Tuesday, December 2, 2008
Type 1 Diabetes
The pancreas is a multifunctional organ that sits below and behind the stomach. As an exocrine organ, it empties digestive enzymes into the gut at the level of the duodenum. The pancreas is also an endocrine organ, synthesizing insulin in its beta cells and glucagon in its alpha cells, and secreting those hormones into the blood.
Normally the pancreas performs its functions silently and efficiently. However in some cases the beta cells of the pancreas are vulnerable to an attack by the body's own immune system. For about three million Americans, the pancreatic beta cells are no longer functional, resulting in a condition called type 1 diabetes.
The cause of type 1 diabetes is not entirely clear. The peak age of diagnosis is 14 years, but type 1 diabetes can develop at any age. There is a genetic contribution--twenty percent of patients have a relative who also has the disease. The presence of other autoimmune disorders is a predisposing factor, and childhood viral infections such as rubella, cytomegalovirus and coxsackie B may trigger the condition. In any case, in these patients the body's immune system targets the beta cells of the pancreas and renders them unable to produce insulin.

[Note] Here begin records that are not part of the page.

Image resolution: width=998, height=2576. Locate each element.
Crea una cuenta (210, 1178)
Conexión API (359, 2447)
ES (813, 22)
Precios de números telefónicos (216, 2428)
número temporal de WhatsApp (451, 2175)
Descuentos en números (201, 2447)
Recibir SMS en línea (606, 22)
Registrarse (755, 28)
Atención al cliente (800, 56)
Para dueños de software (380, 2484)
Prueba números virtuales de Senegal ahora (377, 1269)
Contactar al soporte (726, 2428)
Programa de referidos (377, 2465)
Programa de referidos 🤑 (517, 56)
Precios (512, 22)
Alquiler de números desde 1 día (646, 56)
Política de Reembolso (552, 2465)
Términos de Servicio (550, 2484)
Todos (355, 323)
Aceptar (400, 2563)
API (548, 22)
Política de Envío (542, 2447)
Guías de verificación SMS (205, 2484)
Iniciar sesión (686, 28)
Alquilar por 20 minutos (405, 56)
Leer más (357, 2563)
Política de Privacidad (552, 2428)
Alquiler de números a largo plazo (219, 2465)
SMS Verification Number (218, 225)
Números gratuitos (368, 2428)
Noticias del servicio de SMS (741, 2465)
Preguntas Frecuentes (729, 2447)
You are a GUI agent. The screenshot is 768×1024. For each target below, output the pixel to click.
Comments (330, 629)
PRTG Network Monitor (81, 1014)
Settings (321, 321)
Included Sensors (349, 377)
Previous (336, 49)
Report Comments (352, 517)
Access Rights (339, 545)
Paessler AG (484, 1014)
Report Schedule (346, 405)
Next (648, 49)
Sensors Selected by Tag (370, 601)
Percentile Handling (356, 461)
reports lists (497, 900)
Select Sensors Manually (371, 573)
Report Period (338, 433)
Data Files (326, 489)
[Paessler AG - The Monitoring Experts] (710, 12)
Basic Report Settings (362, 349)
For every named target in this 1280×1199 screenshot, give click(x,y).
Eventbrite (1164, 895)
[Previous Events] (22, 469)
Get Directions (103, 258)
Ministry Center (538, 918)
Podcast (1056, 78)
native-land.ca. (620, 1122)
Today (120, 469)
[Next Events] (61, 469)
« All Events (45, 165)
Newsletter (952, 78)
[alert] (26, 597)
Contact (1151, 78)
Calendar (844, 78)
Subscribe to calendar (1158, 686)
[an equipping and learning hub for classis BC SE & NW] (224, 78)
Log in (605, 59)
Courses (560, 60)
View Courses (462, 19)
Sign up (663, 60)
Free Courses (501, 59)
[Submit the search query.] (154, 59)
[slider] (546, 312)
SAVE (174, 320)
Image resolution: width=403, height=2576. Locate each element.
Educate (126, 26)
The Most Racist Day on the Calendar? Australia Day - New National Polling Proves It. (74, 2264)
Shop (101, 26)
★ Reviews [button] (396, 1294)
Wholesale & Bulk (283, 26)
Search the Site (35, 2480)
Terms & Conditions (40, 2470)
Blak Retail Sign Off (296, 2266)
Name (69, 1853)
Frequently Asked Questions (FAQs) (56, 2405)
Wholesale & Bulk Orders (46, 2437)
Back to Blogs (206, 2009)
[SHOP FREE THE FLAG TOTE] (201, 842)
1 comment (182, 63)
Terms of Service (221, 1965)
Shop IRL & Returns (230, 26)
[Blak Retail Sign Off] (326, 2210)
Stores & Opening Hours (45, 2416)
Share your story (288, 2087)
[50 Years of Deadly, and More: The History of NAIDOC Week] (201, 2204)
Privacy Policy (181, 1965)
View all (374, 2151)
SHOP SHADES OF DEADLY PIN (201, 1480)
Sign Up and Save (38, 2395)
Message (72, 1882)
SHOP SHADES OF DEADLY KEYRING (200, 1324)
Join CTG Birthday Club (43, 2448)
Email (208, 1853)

Before Drs. Banting and Best discovered insulin in 1921, the diagnosis of type 1 diabetes was a death sentence. Victims had continuous thirst and voracious appetites, but without endogenous insulin to control their blood sugar, they wasted away because they could not properly utilize the food they ate. A very low carbohydrate diet could forestall the inevitable for several years, but most died before the age of 30.
With the advent of exogenous insulin therapy, a new set of problems arose for type 1 diabetics. Blood glucose could be controlled, but if it was poorly controlled, it would eventually result in eye, kidney and nerve diseases. If too much insulin was injected, it could result in severe hypoglycemia and even death. Dr. Richard K. Bernstein is a physician who developed type 1 diabetes in 1946 at the age of 12. He tells a fascinating story, showing how difficult it was in those days to match insulin dose to blood glucose level. The advent of the glucometer enabled patients to monitor their blood glucose much more accurately, but it also led to the temptation to eat large amounts of carbohydrates and then "cover" the carbs with injected insulin.
Today the American Diabetes Association recommends that diabetics eat 25-35% of calories from fat, 15-20% from protein and 45-55% from carbohydrates. By contrast, Dr. Bernstein proposes that eating a large number of calories as carbohydrates produces a large variability in blood glucose and a high level of difficulty in controlling blood sugar. To counteract this, he suggests something called the Laws of Small Numbers, which entails eating only small amounts of slow-acting carbohydrate, and no fast-acting carbohydrate at all.
Which approach is correct? No definitive scientific comparison is available, but this review notes that when the ACCORD study attempted tight glycemic control in type 2 diabetics through drug therapy, the study had to be terminated because of high mortality. By contrast, the reviewers cite a long list of references that indicate that dietary control of hyperglycemia is able to improve many of the long-term consequences of diabetes. Type 1 diabetics are unable to completely avoid the use of exogenous insulin, but the strategy of eating very small amounts of carbohydrate that require only small amounts of insulin, appears to be worth serious consideration.
This is just so logical it hurts. If insulin is what needs to be controlled and it is spiked by carbs then - dont freaking eat so much carbs. ARgghh. But for some reason people find this a hard concept to get their heads around. thanks for the post.